■ Problem 1: Which schools and universities does the Joseph Cure biography below name?
■ Problem 2: Can you extend the Joseph Cure biography below, picking up after its final sentence?

■ Passage shown:
= Beginning of Section =

- Born: Joseph O'Connell Cure December 10, 1983 Bloomington, Minnesota, U.S.
- Died: November 8, 2015 (aged 31) Madison County, Montana, U.S.
- Education: University of California, Los Angeles (BS)
- Occupations: Actor, ice hockey player

= Joseph Cure =

American ice hockey player and actor

Joseph O'Connell Cure (December 10, 1983 – November 8, 2015) was an American ice hockey player and actor. Cure made his film debut in Walt Disney Pictures' Miracle in 2004. Cure was cast as Mike Ramsey, the youngest member of the "Miracle on Ice" U.S. ice hockey team at the 1980 Winter Olympics.

== Early life and education ==
Cure, one of three siblings and a native of Bloomington, Minnesota, began playing ice hockey when he was five years old. He was playing bantam minor ice hockey before high school. In 2002, he and his hockey team from the Academy of Holy Angels won the Class AA Minnesota state hockey tournament. He graduated from the Academy of Holy Angels in 2002. Cure then relocated to Texas, where he played junior ice hockey. He attended Baylor University before being cast in Miracle.

Cure received a bachelor's degree from the University of California, Los Angeles in 2008. He moved to Bozeman, Montana, where he completed a post baccalaureate pre-med program. While applying to medical school, he was pursuing a master's in neuroscience at Montana State University by 2016.

= End of Section =

■ Information supplied:
= Beginning of Section =

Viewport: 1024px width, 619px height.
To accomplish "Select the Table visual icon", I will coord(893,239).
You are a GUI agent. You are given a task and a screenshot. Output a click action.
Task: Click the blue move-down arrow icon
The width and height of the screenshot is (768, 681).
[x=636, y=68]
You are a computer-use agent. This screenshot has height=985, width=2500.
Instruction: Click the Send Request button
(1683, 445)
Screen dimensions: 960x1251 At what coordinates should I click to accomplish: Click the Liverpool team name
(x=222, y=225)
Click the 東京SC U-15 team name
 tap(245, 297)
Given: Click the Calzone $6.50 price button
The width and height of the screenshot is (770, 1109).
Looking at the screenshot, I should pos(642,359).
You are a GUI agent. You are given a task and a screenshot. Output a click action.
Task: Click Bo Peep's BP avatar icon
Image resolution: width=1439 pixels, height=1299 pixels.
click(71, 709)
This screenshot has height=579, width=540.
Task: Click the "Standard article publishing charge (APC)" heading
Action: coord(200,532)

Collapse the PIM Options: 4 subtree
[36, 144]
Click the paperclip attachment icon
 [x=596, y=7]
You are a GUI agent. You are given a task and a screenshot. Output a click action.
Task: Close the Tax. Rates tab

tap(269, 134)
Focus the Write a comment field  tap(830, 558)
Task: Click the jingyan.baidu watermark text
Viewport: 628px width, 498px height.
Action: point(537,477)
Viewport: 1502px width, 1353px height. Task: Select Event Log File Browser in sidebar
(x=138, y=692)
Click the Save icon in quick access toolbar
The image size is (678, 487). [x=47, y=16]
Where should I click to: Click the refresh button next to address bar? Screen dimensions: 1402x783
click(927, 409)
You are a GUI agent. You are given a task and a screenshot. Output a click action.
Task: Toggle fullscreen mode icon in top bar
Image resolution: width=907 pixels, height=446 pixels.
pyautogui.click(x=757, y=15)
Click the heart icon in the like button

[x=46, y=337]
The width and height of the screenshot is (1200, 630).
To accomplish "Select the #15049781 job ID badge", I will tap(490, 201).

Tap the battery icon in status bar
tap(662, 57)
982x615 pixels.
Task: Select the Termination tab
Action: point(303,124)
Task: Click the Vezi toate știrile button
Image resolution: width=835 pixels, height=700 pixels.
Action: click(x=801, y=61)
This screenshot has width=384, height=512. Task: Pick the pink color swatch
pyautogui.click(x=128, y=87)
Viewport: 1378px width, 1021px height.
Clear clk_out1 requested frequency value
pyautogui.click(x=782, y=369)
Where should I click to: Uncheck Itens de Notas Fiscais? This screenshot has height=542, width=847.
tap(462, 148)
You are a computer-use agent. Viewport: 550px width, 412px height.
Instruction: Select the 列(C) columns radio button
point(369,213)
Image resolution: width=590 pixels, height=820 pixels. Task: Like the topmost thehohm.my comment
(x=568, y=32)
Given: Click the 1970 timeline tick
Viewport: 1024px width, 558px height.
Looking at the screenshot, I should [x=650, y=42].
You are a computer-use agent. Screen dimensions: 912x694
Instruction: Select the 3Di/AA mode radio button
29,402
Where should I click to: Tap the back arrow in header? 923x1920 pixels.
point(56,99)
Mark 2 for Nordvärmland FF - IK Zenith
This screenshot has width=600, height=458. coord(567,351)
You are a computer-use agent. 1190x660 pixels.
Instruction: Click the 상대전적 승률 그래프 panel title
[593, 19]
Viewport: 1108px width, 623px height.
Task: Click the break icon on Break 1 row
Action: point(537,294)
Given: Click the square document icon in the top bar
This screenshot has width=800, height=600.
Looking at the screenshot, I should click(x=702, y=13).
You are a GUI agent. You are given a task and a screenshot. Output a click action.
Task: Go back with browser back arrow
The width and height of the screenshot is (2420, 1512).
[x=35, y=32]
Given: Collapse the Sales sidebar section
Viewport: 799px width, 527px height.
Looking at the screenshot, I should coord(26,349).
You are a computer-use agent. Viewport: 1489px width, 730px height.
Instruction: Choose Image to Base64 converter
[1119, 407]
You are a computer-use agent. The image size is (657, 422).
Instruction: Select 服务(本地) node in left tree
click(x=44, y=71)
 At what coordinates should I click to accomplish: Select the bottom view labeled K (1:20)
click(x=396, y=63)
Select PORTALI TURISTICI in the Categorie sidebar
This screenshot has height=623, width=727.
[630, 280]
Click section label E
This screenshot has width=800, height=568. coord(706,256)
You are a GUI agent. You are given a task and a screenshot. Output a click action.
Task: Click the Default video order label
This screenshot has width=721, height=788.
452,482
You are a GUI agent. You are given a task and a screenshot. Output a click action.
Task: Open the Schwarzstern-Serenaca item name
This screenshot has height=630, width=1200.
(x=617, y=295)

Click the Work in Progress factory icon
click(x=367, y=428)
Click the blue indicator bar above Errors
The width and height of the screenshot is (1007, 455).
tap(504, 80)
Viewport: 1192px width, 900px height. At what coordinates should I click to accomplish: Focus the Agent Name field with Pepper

= End of Section =

■ Answer section 1:
- Academy of Holy Angels
- Baylor University
- University of California, Los Angeles
- Montana State University

■ Answer section 2:
== Career ==
Cure, who had no acting experience at the time, auditioned for a part in the Disney's Miracle, a film focusing on the Team USA's Miracle on Ice at the 1980 Olympics. Cure, the youngest actor cast as a player in the film, portrayed Mike Ramsey, the youngest player in the 1980 US ice hockey team. The film opened on February 6, 2004. In a 2004 interview before filming began, Cure recalled the audition process, "I'm out in L.A., auditioning and pretending to be an actor, hoping somebody buys it." Miracle marked his film debut. Ten years later, in a 2014 interview with the Minnesota magazine, Let's Play Hockey, Cure noted "The story of ‘Miracle’ is truly a love story about 20 young boys coming together and taking on the world. ... Being a part of ‘Miracle’ forever changed the way I view the Olympics."

== Death ==
Cure was killed in a traffic accident on Montana Highway 287 in Madison County, Montana, on November 8, 2015, at the age of 31. Slick conditions on Highway 287 caused his vehicle to skid and roll over several times. A passenger, who was also a Montana State student, was seriously injured in the accident. Cure was survived by his parents, Bob and Mary Cure, and two siblings, Kelly and Randy.